ですが先ほどもお伝えしたように、赤ちゃんの成長の順番は人それぞれです。「この感覚を育てるために、何が何でもずりばいさせなくちゃいけない!」などと焦る必要は全くありません。ハイハイ、たっち、あんよへと進むどの過程でも、赤ちゃんの体と心は日々の遊びの中でどんどん豊かに発達していきますから、安心してくださいね。
ずりばいが始まったら、お部屋をすっきり快適空間に!
ずりばいが始まると、赤ちゃんの行動範囲はママが驚くほどぐんと広がります。それまでは、赤ちゃんを寝かせている座布団の周りだけをおもちゃで囲っておけばすんだかもしれませんが、そうはいかなくなります。
赤ちゃんがいつでも「動きたい!」と思った時に、思い切り気持ちよくずりばいができるように、お部屋の環境を早めにすっきりと整えておきましょう。
1部屋の段差をフラットにして、広く遊べる工夫を
ずりばいが始まると、リビングから廊下へ、そして別の部屋へと、冒険の旅に出ることが可能になります。赤ちゃんは、ママがちょっとキッチンに立ったすきに、思わぬところへとズリズリと動いていってしまいます。
部屋と部屋の間に大きな段差はありませんか?玄関の上り口の高さはどうでしょうか?洗面所と浴室の境目などはどうですか?マンションやアパートの1階の部屋や一戸建ての家であれば、庭につながる窓の段差もチェックポイントです。

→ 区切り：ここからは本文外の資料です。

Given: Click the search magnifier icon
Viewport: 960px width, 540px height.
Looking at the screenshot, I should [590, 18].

大人にとっては気にならないくらいの段差でも、赤ちゃんにとっては「ドスン!」と驚いてしまう大きな段差です。ぜひ、一度ママも床に這いつくばって、赤ちゃんの低い目線で家の中をチェックしてみてください。
段差が大きな場所には、赤ちゃんが安心して遊べるスペースを区切るための可愛いベビーサークルやゲートを取り付けたり、分厚いプレイマットを敷き詰めたりして、赤ちゃんがのびのびと快適に移動できるフラットな空間を作ってあげましょう。
2家具の配置を見直して、ママもリラックス
動けるようになって興味津々の赤ちゃんは、目標物を見つけると勢いよく突進していきます。

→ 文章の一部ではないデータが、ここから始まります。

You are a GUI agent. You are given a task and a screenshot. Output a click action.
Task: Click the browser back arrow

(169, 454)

また、手の届く低い棚にあるものを、「これは何かな?」と次々に引っ張り出して遊ぶのも大好きです。例えば、きれいに積み上げていたCDや本を赤ちゃんが楽しそうに触って崩してしまったり、テレビの配線を引っ張ってしまったりしたら、片付けるママも大変ですよね。
「ダメよ!」と何度も言ってママがイライラしてしまうのを防ぐためにも、赤ちゃんの手が届きやすい低い場所にある物は、あらかじめ見えないように扉付きの収納にしまうか、高い場所に移動させておきましょう。触られたくないものを隠してしまうことで、赤ちゃんは思う存分 탐索でき、ママも「好きなだけ遊んでいいよ」と笑顔でリラックスして見守ることができます。
3床をピカピカにして、心地よいハイハイタイムを
赤ちゃんがずりばいを始めたら、移動する床のエリアはいつもピカピカに気持ちよくしておきましょう。赤ちゃんは、床で見つけたものを手にとり、「これはどんな味がするのかな?」と無邪気にお口に入れて確かめます。
ホコリや髪の毛、上の子がこぼしたおせんべいのかけらなどが落ちていないよう、掃除機やフロアワイパーをこまめにかけて、赤ちゃんのデリケートなお肌やお洋服が汚れないように清潔を保ってあげてくださいね。床が綺麗だと、ママも赤ちゃんもゴロゴロと気持ちよく寝転がって遊ぶことができます。
盲点となるのが、床に置きっぱなしの「紙」です。新聞紙やチラシなどは、赤ちゃんがその上に乗った時にツルッと滑って驚いてしまうことがあります。床には余計なものを置かず、広々としたスペースを確保することを心がけてください。
あっという間に過ぎていく日々を大切に♪
ここまで、赤ちゃんのずりばいについてお伝えしてきました。
赤ちゃんの成長はとても楽しみな反面、支援センターなどで他の子とくらべて「うちの子はまだかな?」と気になってしまうこともたくさんありますよね。でも、その子はその子なりのペースで、昨日よりも確実に少しずつ前へ進み、成長しています。
ずりばいをする期間は、長い人生の中で見ればほんの一瞬の出来事です。「どうして後ろに進むのかな?」「一生懸命に手を伸ばして可愛いな」と、そのユーモラスな動きを丸ごと楽しむつもりで、のんびりと見守ってあげてくださいね。
赤ちゃん時代は、本当にあっという間です。歩き回るようになってますます目が離せなくなると、「コロンと床に寝ているだけだったころが懐かしいなぁ」と思ったりもするものです。どうぞ赤ちゃんとの密なコミュニケーションが取れる1日1日を大切に、笑顔で過ごしてくださいね。